# PROBLEM REQUIREMENTS
Only the lines from the first line of the material below to the line containing "bloggiesta (94, 1517)", inclusive, should be copied, each exactly as written.

# PROVIDED ENTRIES

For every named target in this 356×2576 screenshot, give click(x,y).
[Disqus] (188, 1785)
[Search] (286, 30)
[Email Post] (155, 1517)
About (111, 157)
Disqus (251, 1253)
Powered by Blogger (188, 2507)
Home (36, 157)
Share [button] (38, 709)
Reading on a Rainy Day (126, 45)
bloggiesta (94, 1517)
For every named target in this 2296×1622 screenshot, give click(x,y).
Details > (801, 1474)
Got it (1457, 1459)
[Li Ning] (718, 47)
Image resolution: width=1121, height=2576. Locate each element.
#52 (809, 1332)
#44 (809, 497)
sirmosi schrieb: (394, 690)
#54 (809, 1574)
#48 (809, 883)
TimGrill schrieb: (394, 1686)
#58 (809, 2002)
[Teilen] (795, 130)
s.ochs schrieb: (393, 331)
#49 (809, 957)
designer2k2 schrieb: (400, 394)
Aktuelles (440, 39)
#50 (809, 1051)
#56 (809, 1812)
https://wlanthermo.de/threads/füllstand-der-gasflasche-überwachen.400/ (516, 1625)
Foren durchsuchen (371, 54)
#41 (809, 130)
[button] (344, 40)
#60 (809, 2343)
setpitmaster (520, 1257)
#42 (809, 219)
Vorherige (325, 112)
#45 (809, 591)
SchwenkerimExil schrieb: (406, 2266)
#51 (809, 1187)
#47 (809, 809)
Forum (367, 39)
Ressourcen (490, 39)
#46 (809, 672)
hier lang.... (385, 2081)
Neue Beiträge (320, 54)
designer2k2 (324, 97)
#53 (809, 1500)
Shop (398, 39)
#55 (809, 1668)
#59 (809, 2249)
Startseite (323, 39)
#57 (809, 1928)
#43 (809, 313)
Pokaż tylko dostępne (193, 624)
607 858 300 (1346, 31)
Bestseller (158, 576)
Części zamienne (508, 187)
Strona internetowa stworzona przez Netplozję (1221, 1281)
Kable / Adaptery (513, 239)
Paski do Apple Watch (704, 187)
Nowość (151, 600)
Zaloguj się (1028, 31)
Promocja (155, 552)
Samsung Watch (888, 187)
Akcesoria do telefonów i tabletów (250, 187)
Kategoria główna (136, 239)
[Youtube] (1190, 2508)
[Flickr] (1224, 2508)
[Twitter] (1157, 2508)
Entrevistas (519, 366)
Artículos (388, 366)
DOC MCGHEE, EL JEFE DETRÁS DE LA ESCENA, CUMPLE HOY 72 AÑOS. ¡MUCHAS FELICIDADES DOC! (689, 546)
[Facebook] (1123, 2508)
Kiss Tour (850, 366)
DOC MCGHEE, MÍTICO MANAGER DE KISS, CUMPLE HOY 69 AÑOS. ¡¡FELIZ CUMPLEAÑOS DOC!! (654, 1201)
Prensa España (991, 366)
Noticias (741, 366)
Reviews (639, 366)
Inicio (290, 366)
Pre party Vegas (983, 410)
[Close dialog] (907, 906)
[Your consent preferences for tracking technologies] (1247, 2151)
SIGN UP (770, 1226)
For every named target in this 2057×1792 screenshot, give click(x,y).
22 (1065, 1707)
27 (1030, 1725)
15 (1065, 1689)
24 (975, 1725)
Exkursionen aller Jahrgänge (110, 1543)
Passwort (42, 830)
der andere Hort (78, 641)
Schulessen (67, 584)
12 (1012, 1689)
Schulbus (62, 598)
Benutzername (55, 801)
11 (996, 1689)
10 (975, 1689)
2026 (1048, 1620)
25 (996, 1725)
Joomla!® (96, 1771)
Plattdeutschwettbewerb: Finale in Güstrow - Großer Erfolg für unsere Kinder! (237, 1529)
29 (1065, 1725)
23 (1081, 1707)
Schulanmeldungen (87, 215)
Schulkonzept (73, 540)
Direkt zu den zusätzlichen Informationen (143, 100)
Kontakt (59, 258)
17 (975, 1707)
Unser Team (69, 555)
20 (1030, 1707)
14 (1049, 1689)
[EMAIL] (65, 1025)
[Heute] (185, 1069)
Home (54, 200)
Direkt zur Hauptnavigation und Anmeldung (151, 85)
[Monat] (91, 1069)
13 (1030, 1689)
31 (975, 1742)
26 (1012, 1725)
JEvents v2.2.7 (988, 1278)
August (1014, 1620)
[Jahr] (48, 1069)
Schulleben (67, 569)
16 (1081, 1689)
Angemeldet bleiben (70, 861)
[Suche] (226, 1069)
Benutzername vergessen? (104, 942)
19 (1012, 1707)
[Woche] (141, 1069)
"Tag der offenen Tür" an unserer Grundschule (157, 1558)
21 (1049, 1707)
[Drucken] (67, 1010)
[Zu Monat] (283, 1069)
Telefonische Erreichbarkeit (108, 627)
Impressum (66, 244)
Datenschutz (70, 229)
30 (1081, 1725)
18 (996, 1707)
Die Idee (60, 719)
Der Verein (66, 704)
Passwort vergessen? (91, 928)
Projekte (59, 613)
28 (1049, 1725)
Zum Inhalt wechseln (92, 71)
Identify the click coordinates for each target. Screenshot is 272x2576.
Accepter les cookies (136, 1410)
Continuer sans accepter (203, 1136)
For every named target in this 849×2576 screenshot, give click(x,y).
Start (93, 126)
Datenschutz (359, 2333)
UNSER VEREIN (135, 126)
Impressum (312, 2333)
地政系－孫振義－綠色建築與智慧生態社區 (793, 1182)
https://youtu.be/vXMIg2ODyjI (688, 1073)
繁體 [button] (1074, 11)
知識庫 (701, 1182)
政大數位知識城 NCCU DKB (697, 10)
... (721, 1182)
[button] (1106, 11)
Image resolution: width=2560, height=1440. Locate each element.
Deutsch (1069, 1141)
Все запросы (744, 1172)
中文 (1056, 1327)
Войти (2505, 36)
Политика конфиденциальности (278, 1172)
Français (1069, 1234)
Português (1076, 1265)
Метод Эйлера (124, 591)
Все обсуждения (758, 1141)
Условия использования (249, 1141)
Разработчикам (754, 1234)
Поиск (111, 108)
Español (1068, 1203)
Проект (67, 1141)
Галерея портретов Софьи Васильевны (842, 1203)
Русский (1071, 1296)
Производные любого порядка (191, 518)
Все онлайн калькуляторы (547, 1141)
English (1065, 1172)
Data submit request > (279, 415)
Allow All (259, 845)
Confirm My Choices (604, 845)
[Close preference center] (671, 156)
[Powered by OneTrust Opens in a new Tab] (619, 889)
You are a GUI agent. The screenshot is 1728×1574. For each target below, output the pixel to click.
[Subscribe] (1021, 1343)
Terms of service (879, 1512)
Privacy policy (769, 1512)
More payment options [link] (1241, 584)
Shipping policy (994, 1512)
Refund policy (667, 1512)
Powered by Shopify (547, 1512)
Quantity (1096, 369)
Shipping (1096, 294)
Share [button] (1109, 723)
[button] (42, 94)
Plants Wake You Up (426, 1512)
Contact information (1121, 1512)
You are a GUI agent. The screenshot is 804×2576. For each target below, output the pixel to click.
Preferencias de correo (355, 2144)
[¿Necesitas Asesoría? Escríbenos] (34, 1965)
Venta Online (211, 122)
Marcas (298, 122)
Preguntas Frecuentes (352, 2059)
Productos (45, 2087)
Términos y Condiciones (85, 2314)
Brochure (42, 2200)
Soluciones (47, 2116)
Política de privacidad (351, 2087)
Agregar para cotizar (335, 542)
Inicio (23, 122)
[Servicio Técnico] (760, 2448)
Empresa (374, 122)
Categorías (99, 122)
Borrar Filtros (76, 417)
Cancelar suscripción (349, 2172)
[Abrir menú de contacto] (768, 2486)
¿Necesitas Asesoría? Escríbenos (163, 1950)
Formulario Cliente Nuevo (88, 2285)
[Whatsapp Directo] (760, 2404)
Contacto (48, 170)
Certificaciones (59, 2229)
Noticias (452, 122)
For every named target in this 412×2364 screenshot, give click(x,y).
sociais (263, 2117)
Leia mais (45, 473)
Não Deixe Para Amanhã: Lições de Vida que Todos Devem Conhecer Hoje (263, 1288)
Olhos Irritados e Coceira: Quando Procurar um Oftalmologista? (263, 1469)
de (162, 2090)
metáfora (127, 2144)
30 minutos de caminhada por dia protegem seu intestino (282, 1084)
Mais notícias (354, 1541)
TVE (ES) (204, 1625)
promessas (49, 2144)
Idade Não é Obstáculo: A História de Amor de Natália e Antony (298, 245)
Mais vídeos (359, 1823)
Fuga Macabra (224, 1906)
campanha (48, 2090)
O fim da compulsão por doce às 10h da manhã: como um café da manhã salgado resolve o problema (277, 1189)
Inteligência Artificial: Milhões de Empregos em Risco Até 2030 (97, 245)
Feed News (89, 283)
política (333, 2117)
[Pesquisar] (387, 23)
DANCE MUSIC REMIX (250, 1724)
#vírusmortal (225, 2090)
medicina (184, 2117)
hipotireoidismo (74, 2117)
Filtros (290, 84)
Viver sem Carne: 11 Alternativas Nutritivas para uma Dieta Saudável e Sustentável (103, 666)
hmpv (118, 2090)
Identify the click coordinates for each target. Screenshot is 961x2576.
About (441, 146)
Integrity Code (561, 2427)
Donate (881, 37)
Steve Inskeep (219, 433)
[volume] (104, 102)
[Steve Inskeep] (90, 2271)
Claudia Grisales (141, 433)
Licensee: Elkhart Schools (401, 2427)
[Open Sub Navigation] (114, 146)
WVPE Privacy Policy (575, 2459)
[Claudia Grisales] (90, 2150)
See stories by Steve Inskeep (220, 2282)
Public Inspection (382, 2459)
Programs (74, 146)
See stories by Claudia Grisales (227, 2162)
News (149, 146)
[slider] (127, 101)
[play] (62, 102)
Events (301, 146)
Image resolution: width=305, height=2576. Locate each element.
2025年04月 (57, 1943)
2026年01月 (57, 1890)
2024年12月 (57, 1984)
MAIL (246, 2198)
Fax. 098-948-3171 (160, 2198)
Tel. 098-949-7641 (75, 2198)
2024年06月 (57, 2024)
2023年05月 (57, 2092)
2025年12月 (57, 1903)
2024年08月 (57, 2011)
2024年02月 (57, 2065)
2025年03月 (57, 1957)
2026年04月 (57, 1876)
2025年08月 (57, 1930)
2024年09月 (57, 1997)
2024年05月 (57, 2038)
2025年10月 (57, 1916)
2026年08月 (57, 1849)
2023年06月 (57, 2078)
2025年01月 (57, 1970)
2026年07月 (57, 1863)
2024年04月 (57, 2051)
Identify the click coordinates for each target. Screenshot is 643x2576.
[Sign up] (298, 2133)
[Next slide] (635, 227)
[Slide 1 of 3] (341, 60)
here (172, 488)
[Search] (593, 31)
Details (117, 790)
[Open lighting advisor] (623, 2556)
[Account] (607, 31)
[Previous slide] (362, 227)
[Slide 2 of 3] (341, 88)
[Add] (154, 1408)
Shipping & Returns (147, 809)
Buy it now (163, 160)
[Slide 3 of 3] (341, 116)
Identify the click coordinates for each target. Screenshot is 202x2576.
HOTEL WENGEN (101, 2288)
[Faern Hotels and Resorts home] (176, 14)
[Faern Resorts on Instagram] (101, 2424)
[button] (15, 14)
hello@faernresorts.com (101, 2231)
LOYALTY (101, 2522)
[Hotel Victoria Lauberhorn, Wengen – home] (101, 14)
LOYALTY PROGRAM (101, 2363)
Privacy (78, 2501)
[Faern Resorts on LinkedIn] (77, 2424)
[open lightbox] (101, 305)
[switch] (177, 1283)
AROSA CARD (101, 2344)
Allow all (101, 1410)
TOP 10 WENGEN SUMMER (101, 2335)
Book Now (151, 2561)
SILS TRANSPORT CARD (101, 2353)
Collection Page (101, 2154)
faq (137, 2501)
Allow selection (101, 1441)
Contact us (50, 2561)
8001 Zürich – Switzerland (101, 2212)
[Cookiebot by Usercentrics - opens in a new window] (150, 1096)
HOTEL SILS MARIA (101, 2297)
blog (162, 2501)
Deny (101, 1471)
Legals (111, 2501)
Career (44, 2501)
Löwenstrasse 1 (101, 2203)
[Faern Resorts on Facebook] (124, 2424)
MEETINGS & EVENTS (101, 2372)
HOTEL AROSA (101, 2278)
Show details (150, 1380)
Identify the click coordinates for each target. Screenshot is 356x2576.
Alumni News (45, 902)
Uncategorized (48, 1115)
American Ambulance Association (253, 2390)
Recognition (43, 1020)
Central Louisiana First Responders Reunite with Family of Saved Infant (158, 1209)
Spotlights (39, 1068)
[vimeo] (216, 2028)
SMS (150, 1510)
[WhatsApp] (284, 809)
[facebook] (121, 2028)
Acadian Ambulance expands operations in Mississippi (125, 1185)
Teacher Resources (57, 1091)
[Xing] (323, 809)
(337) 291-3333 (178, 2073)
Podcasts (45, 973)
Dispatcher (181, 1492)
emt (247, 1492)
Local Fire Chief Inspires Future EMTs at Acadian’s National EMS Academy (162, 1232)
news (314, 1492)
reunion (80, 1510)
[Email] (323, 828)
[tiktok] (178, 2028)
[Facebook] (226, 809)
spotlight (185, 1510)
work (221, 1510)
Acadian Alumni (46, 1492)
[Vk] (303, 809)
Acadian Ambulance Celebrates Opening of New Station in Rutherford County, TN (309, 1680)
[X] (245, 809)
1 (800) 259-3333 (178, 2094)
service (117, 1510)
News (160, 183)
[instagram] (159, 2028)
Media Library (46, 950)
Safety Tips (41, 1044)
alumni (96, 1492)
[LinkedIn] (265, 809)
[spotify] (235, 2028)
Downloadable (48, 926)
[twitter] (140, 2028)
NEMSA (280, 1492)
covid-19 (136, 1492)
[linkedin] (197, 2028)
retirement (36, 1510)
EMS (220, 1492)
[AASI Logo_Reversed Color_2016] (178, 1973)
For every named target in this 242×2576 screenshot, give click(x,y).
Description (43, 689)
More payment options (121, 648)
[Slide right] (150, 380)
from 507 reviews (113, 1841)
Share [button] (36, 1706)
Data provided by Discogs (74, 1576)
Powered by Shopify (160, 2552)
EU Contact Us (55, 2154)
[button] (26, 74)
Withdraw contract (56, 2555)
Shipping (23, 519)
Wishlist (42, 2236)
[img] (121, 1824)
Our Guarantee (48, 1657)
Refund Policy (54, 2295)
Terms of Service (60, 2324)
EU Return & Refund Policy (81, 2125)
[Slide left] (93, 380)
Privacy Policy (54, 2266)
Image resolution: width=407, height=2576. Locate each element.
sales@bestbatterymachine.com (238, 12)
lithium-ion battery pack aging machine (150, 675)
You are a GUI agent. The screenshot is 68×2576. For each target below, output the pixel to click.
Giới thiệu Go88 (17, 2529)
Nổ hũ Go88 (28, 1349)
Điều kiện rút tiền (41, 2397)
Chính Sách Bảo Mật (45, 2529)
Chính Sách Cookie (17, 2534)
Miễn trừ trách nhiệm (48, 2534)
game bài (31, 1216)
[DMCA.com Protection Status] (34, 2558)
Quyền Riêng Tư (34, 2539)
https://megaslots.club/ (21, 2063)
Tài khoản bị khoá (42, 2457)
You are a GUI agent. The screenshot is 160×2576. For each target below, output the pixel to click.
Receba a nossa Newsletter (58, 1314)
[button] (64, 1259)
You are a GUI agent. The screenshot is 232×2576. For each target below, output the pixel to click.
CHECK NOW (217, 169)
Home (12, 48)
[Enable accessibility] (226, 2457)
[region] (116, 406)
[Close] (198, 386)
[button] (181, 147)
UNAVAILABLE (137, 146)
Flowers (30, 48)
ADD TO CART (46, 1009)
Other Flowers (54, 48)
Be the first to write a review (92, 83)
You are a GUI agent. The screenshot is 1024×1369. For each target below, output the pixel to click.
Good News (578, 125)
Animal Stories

# RESULT OF THIS TASK
For every named target in this 356×2576 screenshot, give click(x,y).
[Disqus] (188, 1785)
[Search] (286, 30)
[Email Post] (155, 1517)
About (111, 157)
Disqus (251, 1253)
Powered by Blogger (188, 2507)
Home (36, 157)
Share [button] (38, 709)
Reading on a Rainy Day (126, 45)
bloggiesta (94, 1517)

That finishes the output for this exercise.